The Rajasthan govt has now declared Piplodi an 'Adarsh Gram' (model village), launching a redevelopment plan under the slogan 'Humara Sankalp - Piplodi ka Kayakalp, Hadse se Vikas Tak' (our commitment - Piplodi's transformation, from tragedy to development). A fund of Rs 1.8 crore has been sanctioned for infrastructure - a new school with a playground, along with roads, electricity, water supply, an anganwadi, a ration shop, and a health sub-centre. Families of the children who died were granted Rs 5 lakh in fixed deposits, Rs 1 lakh in cash, and given five goats and cattle sheds through the Mahatma Gandhi National Rural Employment Guarantee Act (MGNREGA) scheme. District collector Ajay Singh Rathore said the administration is focused on support and rebuilding. He told TOI: "It's our responsibility to ensure development reaches them now."
The district administration did something else. Last week, it awarded Singh a cheque of Rs 1 lakh for his extraordinary gesture. Asked what he did with the money, Singh said he used it to build a cattleshed on higher ground. "The animals started falling sick from waterlogged grazing areas. A platform for the hut would have helped us more. But animals needed it first."
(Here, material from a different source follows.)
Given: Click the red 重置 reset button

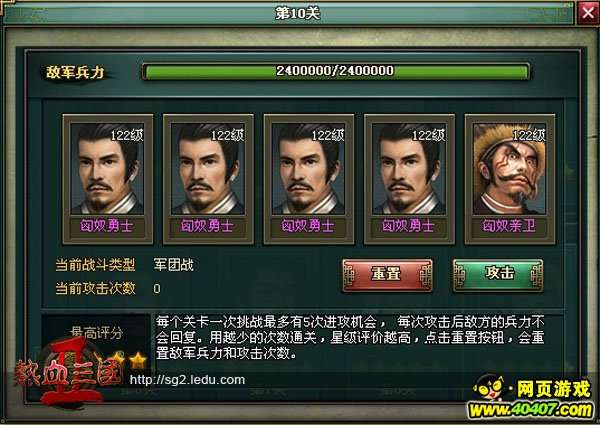Looking at the screenshot, I should pos(387,275).
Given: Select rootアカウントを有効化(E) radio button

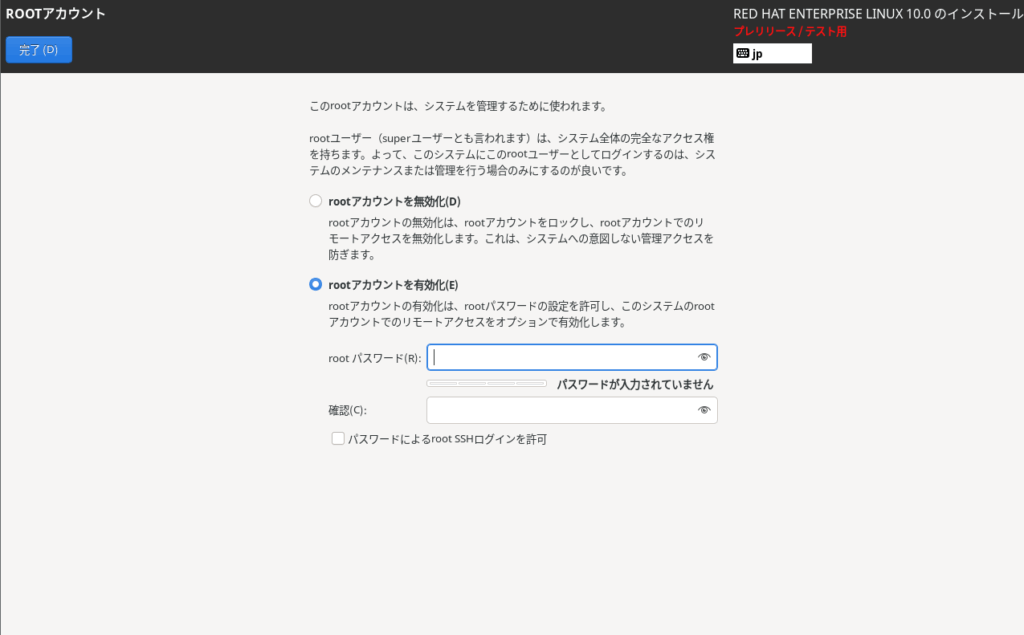Looking at the screenshot, I should [x=316, y=284].
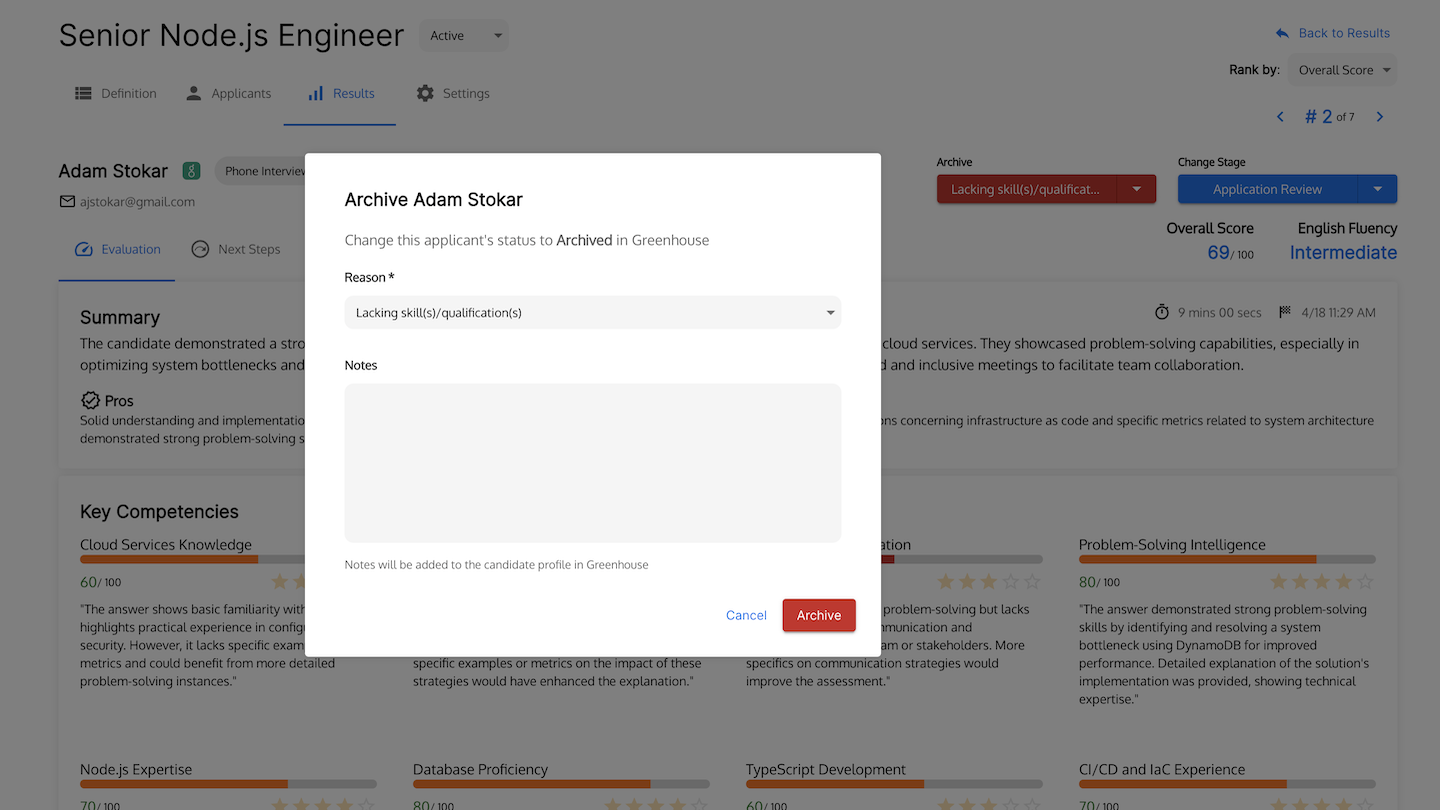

Mor Singh's house remains the only place in Piplodi where learning continues. He visits occasionally, sometimes just to stand outside and listen. But most days, he stays near the hut, tending to the cattle.
Audit warnings
In recent years, multiple reports have flagged the poor condition of school infrastructure across rural Rajasthan. A 2024 report by the Comptroller and Auditor General of India highlighted that 38% of govt school buildings needed urgent repair.